(Data records Opens)

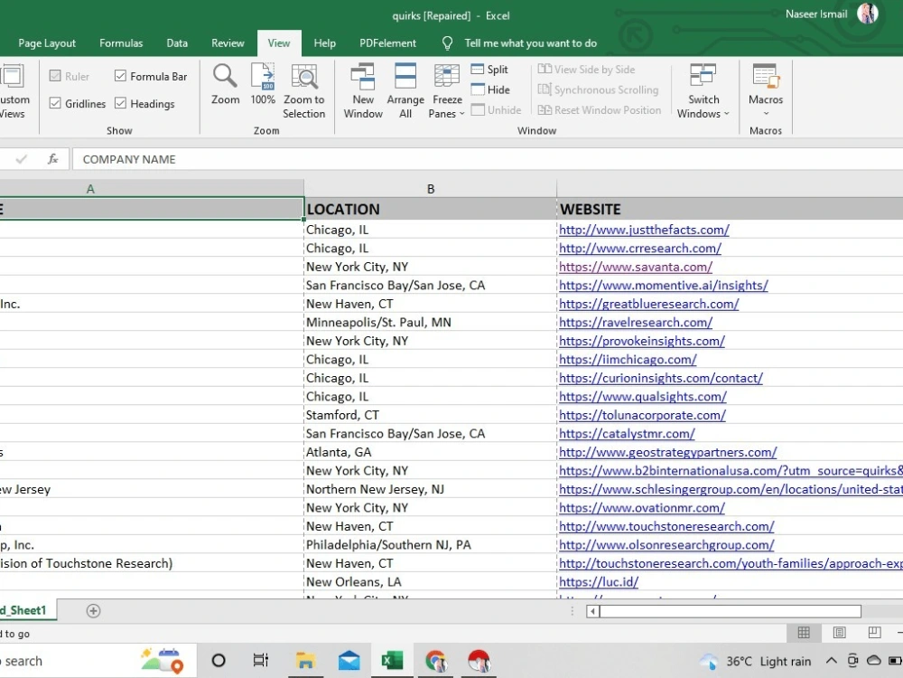Open a New Window
This screenshot has height=678, width=903.
(x=363, y=91)
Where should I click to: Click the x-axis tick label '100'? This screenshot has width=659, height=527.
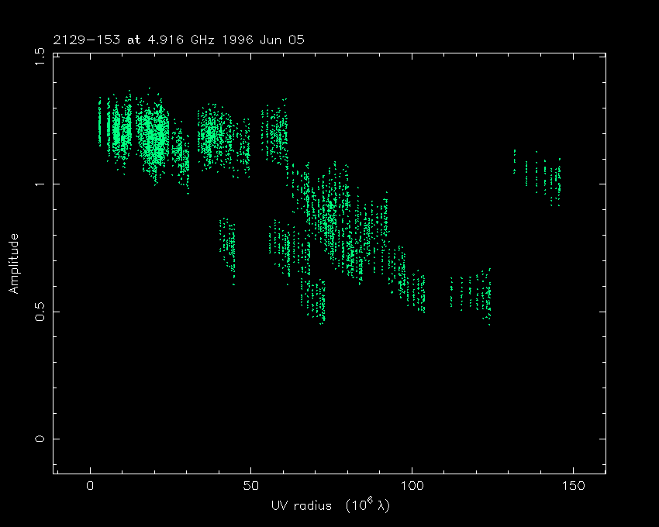412,487
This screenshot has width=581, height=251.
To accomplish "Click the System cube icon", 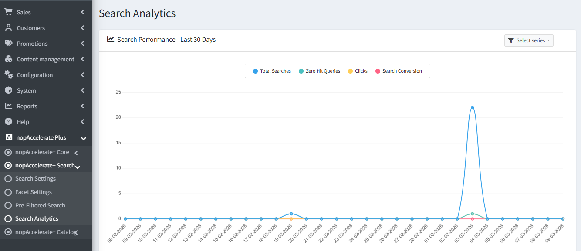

(Data records Closes)

• **What is needed**:
Please copy the lines above, starting at the one that holds "This screenshot has width=581, height=251." and stopping after the last line, exactly as they appear and minus the pictures.

• **Response area**:
This screenshot has width=581, height=251.
To accomplish "Click the System cube icon", 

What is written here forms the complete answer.